Despite frequent Epidermal Growth Factor Receptor (EGFR) amplification and overexpression in gastric cancer, limited therapeutic responses were observed in existing EGFR-targeted agents. Pyrotinib, an irreversible dual EGFR/HER2 tyrosine kinase inhibitor, has shown clinical efficacy in HER2-driven malignancies, but its potential role in EGFR-high copy number gastric cancer remains to be investigated. Using EGFR-high copy number gastric cancer cell lines, primary cells and subcutaneous tumor models in nude mice, we systematically evaluated pyrotinib's anti-tumor activity through viability assays, apoptosis analysis, and transcriptomic profiling. Mechanistic studies included co-immunoprecipitation, proximity ligation assays, ubiquitination assays, and RNA sequencing.
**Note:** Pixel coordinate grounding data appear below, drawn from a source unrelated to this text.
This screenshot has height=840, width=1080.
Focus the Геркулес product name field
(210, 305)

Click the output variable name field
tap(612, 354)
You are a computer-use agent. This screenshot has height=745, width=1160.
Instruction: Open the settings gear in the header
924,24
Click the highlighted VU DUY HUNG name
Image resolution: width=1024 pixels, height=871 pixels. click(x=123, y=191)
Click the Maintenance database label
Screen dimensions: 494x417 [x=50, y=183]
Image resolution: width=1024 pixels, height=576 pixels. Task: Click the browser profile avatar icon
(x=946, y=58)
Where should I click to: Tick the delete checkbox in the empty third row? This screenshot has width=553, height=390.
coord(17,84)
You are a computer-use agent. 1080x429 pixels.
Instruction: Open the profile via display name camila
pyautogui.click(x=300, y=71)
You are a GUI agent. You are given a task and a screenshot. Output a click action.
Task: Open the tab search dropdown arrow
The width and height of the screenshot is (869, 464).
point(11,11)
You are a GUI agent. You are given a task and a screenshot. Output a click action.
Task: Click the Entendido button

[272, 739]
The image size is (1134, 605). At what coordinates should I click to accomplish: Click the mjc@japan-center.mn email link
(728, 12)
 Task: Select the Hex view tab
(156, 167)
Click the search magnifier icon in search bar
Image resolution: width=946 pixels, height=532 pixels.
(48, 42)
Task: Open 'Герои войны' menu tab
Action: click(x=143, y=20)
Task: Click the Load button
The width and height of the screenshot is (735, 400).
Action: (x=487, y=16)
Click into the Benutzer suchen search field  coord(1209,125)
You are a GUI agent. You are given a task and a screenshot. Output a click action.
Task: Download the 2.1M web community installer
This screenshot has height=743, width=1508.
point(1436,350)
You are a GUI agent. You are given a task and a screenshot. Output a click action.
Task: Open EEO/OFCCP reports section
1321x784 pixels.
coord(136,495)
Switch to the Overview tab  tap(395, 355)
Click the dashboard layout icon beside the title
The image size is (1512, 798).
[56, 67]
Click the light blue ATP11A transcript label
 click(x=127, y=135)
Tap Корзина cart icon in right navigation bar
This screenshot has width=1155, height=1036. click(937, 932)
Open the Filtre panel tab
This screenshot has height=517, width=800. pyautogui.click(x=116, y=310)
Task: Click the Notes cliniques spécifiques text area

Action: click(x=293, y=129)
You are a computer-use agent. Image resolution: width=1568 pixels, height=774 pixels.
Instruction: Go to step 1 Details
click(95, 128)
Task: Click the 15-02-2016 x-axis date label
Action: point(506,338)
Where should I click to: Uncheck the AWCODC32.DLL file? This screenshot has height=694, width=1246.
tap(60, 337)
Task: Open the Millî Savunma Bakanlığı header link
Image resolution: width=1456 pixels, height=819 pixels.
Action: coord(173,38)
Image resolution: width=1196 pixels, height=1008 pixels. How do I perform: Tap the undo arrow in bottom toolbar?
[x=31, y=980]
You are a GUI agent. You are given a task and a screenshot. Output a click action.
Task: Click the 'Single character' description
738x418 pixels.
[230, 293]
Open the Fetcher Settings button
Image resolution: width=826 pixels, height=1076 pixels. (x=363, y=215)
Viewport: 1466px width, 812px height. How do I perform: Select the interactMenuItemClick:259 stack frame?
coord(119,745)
Pyrotinib selectively suppressed proliferation, induced apoptosis, and chemosensitized in EGFR-high copy number gastric cancer models. Mechanistically, pyrotinib promoted EGFR-GRP78 (Glucose-regulated protein 78) complex formation in the endoplasmic reticulum, activating the protein kinase R-like endoplasmic reticulum kinase/ activating transcription factor 4/ C-EBP homologous protein (PERK/ATF4/CHOP) axis to drive ER stress-mediated apoptosis. Concurrently, pyrotinib inhibited GRP78 phosphorylation at Thr62, triggering K48-linked ubiquitination (ubiquitin chains formed via lysine 48 linkages) and proteasomal degradation, which impaired DNA double-strand break (DSB) repair and sensitized cells to oxaliplatin-induced γ-H2A.X accumulation. This translational study suggests that pyrotinib combined with oxaliplatin may serve as a promising strategy for patients with EGFR-high copy number gastric cancer and highlighted the discovery of this previously unknown EGFR/ GRP78 signaling axis, which provides the molecular basis and the rationale to target EGFR.